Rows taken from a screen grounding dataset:
* * * * * * *

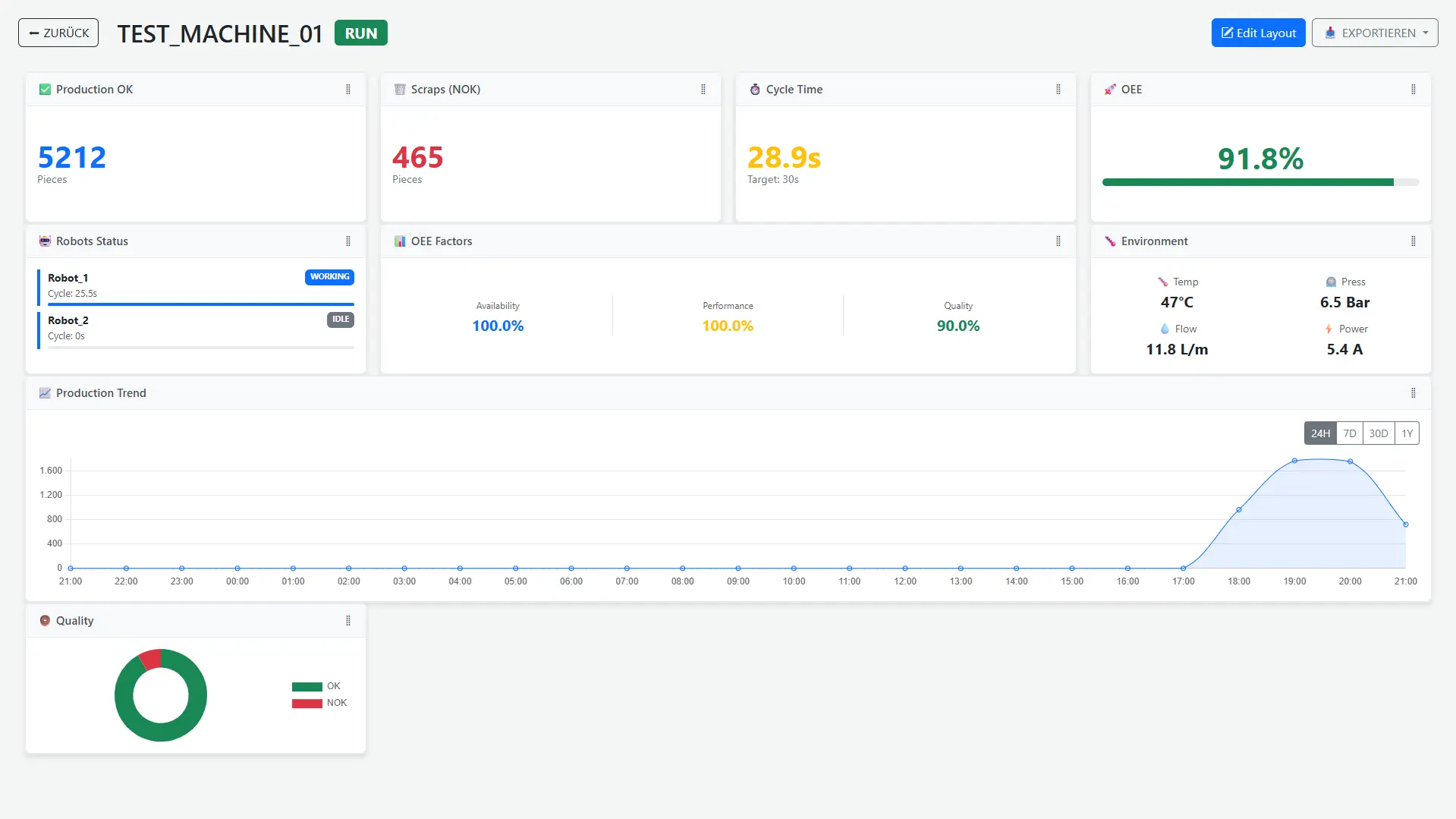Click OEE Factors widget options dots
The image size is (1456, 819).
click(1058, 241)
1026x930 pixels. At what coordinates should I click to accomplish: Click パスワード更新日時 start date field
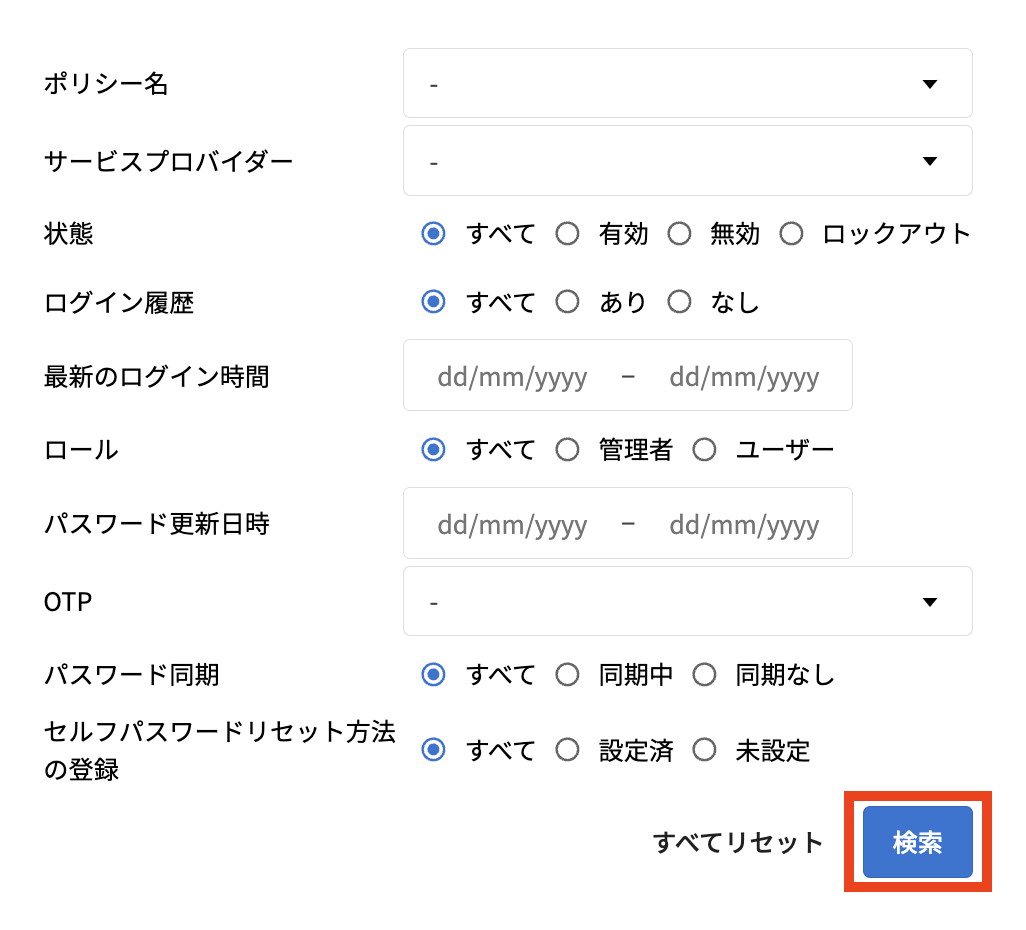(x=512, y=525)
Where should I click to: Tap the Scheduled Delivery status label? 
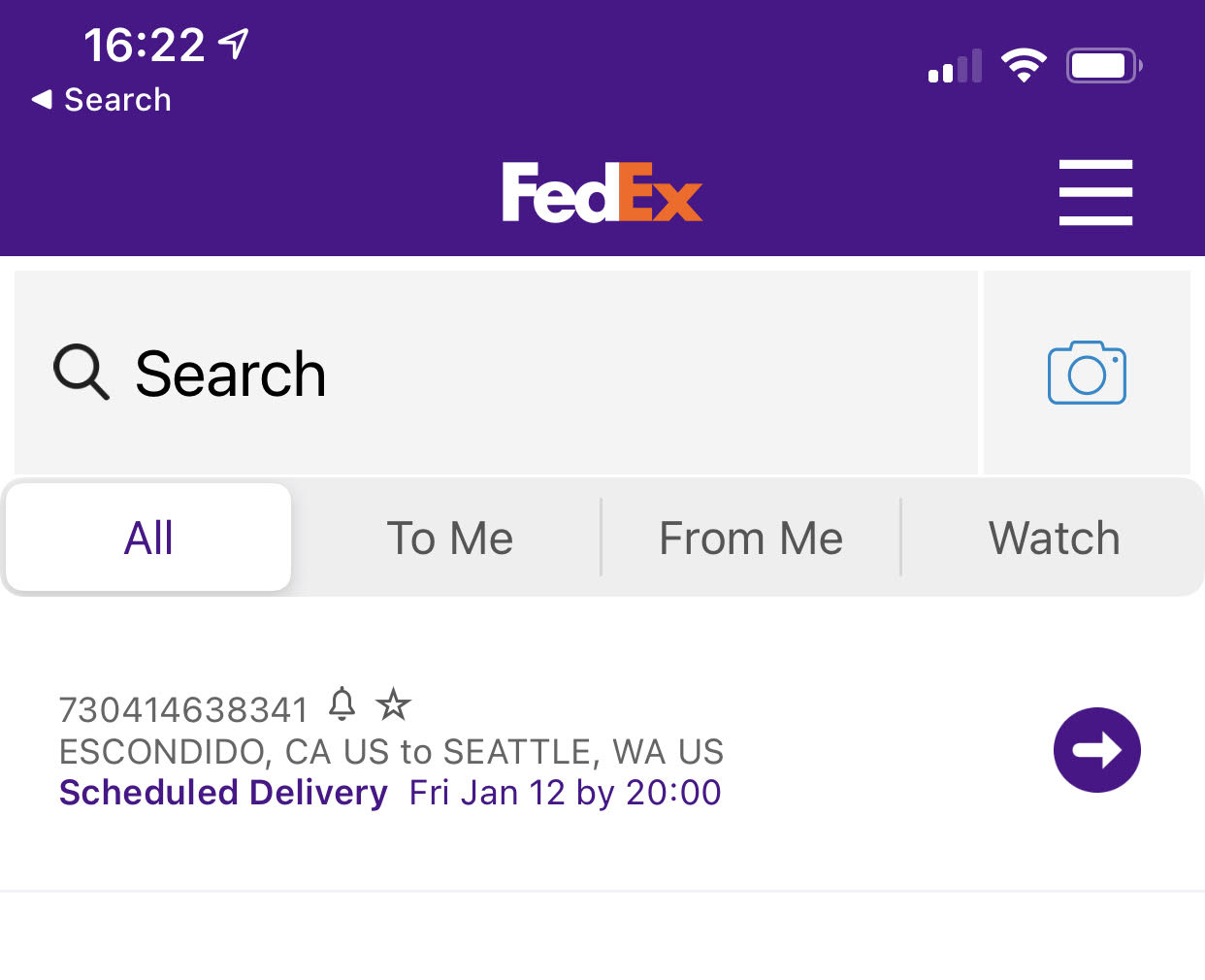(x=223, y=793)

* * * * * * *

* WRITTEN REQUEST: Convert the material above into a numbered list, one item per line, with blank lines omitted. Leave the pictures out of your answer.

* OUTPUT FOR THIS EXERCISE:
1. Click OEE Factors widget options dots
2. The image size is (1456, 819).
3. click(1058, 241)
4. 1026x930 pixels. At what coordinates should I click to accomplish: Click パスワード更新日時 start date field
5. (x=512, y=525)
6. Where should I click to: Tap the Scheduled Delivery status label? 
7. (x=223, y=793)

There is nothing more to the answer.